You can now test your hearing.    Take Care….make sure you have control of the volume.

 

 

Thanks to
Orion Lawlor, for the water ripples video, Published on 9 Jan 2011
Earmaster at https://www.earmaster.com/music-theory-online/
The ISVR from the Institute of Sound and Vibration Research, University of Southampton.
The Sound Video, unknown but thanks.

“How do people survive in the jungle?” asks Lachlan (8)

Thank you team, for your comments.

You are right Homo Sapiens survived because of their hunting and gathering skills.They were better at it than their fellow humans  Homo Neanderthal and the other human groups (Homo erectus, Homo ergaster, Homo rudolfensis …..)

Some clever people have found, that we still have hunting and gathering skills in our blood. So there you are, we will/might be able to cope in a jungle environment.

Revised 11/11/17 – added other homo species.

“Why does the sky go green when it hails?” asks Swifty (11)

What a question? Thanks  team for your thoughts. To me it seems to be a unique mixing of the colours from our sunlight. We know that the blue sky is because of the blue part of the spectrum of colour that comes from the white light from the Sun.

Some of the blue part of that spectrum of light is scattered when it hits the molecules of Oxygen and Nitrogen in Earth’s atmosphere. So blue coloured light illuminates the daytime sky. We know that when we see a sunset we can see a red sky in the distance and that is because we are looking at the Sun through a lot more atmosphere than we would do in a normal day. This is the dust that is in the atmosphere.
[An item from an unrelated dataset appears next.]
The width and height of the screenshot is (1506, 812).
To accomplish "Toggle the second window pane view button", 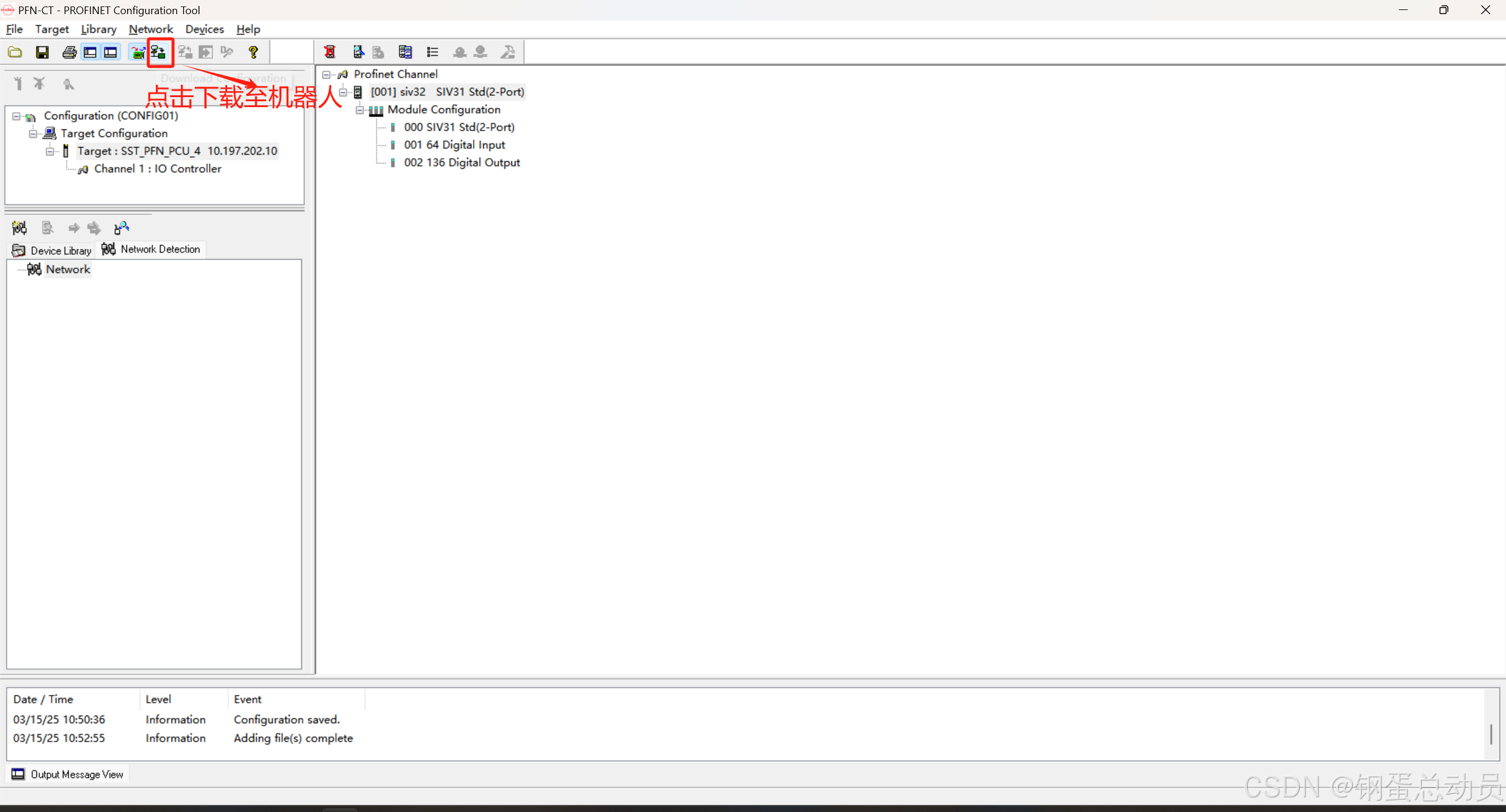I will pos(111,52).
In the experiment the milk acts as a ‘dust’ in the water.

I attach a NASA video that explains this then I will tell you my ideas about a green sky.
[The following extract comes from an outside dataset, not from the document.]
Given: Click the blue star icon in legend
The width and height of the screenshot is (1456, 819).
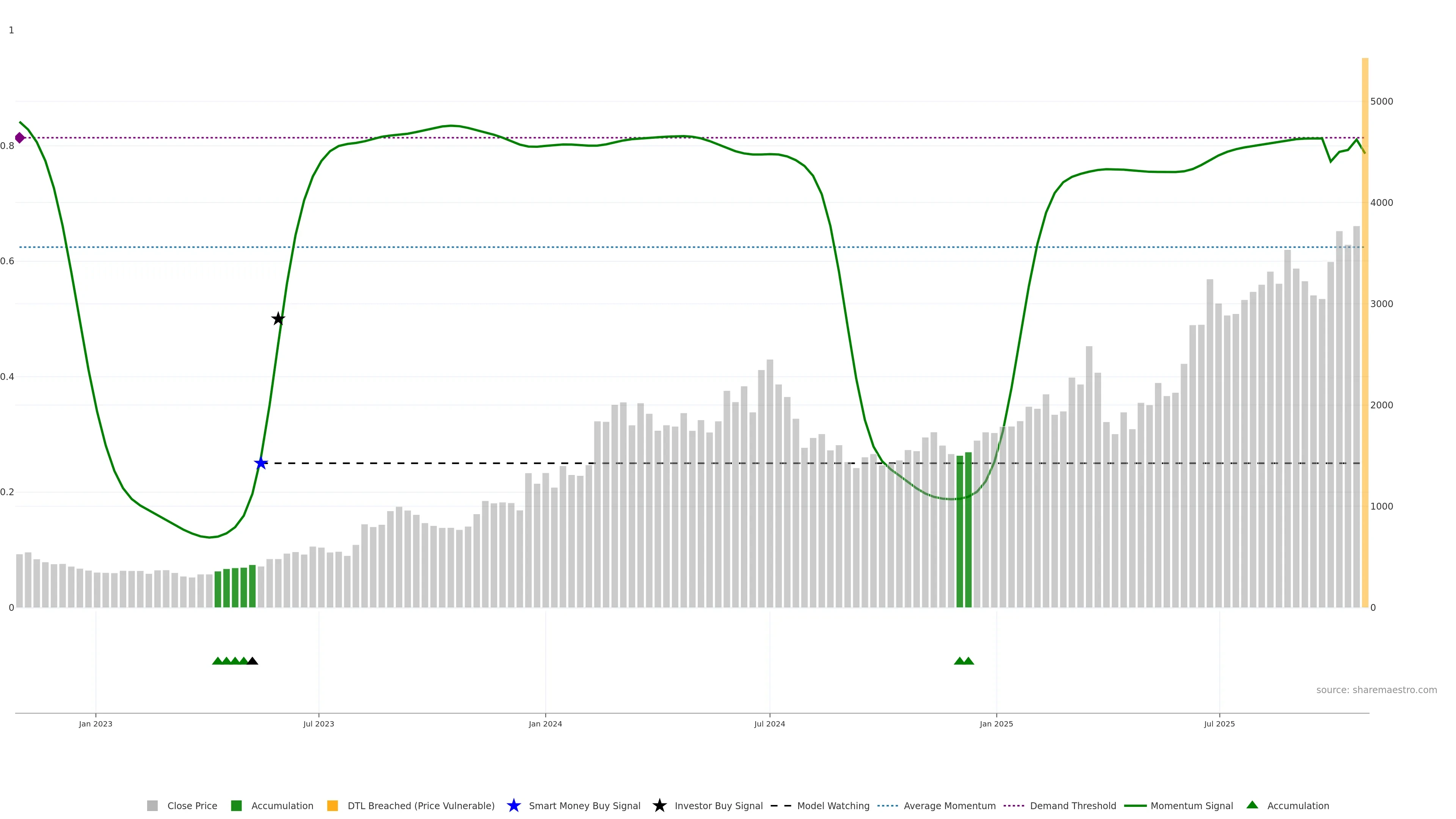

My thinking, and that of some others, is that the green sky is linked to the storm clouds (the background image above, was a pause in the hailstorm that the cyclists were experiencing). These were preventing some of the sunlight reaching the viewer who saw a yellow light mixed with the blue sunlight. the mixture of these lights could have caused the green light (a cyano type of light, like that below).

Very happy to hear comments and questions. Remember science development is about admitting your ignorance and my thoughts above are just thoughts. You and I need to do some further investigations.

Revised 10/1/18 to include experiment and colour example.

Keith (13) asked a question about thermal papers in cash machines.

Keith’s question
More and more places are using thermal paper as a form of receipt paper for customers. With time the information fades. How can one scientifically go about recovering information which may have faded from thermal paper.

Keith, many thanks for the question. I never realised that thermal(heat sensitive) paper was used in so many places and that it is also the basis on which the polaroid camera worked.

Thermal paper is made using a collection of dyes which exist as colourless crystals that become coloured when they interact with an acid.


For those who enjoy their chemistry you might have come across adding a dye called phenolphthalein to an acid solution. The dye changes from colourless to a deep purple.

The applied heat (from the cash register machine) melts a layer in the paper which contains acid crystals. The liquid acid then interacts with the layer below it which contains a colourless crystalline dye which changes colour as the acid interacts with it.  The print then shows. The acid quickly becomes crystalline again.

Over time the print does begin to disappear.

A little investigation.

Obtain an old till receipt which your adults do not want to save. Put it onto an ironing board and with a hot (care) iron, iron it.

Stop

To make it more scientific predict what you think might happen before you carry out the experiment. Any ideas, if so you have a hypothesis.  Now find a very old (fading) receipt and using a hair drier blow warm air onto the BACK of the receipt. Again predict.

I think I’ll stop there. Many thanks for the question Keith. Please comment or ask another question.